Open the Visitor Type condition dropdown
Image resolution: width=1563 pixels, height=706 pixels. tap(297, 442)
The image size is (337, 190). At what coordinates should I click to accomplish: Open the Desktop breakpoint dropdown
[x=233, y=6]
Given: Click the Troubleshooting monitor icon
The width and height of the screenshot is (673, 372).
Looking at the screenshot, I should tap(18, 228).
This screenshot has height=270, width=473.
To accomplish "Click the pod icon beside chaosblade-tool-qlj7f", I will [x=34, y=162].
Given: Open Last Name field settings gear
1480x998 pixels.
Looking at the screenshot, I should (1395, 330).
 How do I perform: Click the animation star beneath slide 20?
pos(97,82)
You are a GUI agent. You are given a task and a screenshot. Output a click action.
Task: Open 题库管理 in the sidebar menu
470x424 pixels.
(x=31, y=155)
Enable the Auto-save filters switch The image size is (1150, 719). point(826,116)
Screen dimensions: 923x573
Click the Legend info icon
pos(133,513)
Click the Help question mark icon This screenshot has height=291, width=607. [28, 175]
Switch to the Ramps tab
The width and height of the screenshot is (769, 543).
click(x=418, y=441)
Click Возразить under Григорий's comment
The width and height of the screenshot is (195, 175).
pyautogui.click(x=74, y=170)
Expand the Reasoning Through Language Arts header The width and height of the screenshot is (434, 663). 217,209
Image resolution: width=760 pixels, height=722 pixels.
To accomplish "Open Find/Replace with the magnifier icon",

○ ○ ○ ○

Exercise objective
Lay out all the items above as a numbered list, one line per number, leaving out any blank lines.

Response to this task
1. Open the Visitor Type condition dropdown
2. Image resolution: width=1563 pixels, height=706 pixels. tap(297, 442)
3. The image size is (337, 190). At what coordinates should I click to accomplish: Open the Desktop breakpoint dropdown
4. [x=233, y=6]
5. Given: Click the Troubleshooting monitor icon
6. The width and height of the screenshot is (673, 372).
7. Looking at the screenshot, I should tap(18, 228).
8. This screenshot has height=270, width=473.
9. To accomplish "Click the pod icon beside chaosblade-tool-qlj7f", I will [x=34, y=162].
10. Given: Open Last Name field settings gear
11. 1480x998 pixels.
12. Looking at the screenshot, I should (1395, 330).
13.  How do I perform: Click the animation star beneath slide 20?
14. pos(97,82)
15. You are a GUI agent. You are given a task and a screenshot. Output a click action.
16. Task: Open 题库管理 in the sidebar menu
17. 470x424 pixels.
18. (x=31, y=155)
19. Enable the Auto-save filters switch The image size is (1150, 719). point(826,116)
20. Screen dimensions: 923x573
21. Click the Legend info icon
22. pos(133,513)
23. Click the Help question mark icon This screenshot has height=291, width=607. [28, 175]
24. Switch to the Ramps tab
25. The width and height of the screenshot is (769, 543).
26. click(x=418, y=441)
27. Click Возразить under Григорий's comment
28. The width and height of the screenshot is (195, 175).
29. pyautogui.click(x=74, y=170)
30. Expand the Reasoning Through Language Arts header The width and height of the screenshot is (434, 663). 217,209
31. Image resolution: width=760 pixels, height=722 pixels.
32. To accomplish "Open Find/Replace with the magnifier icon",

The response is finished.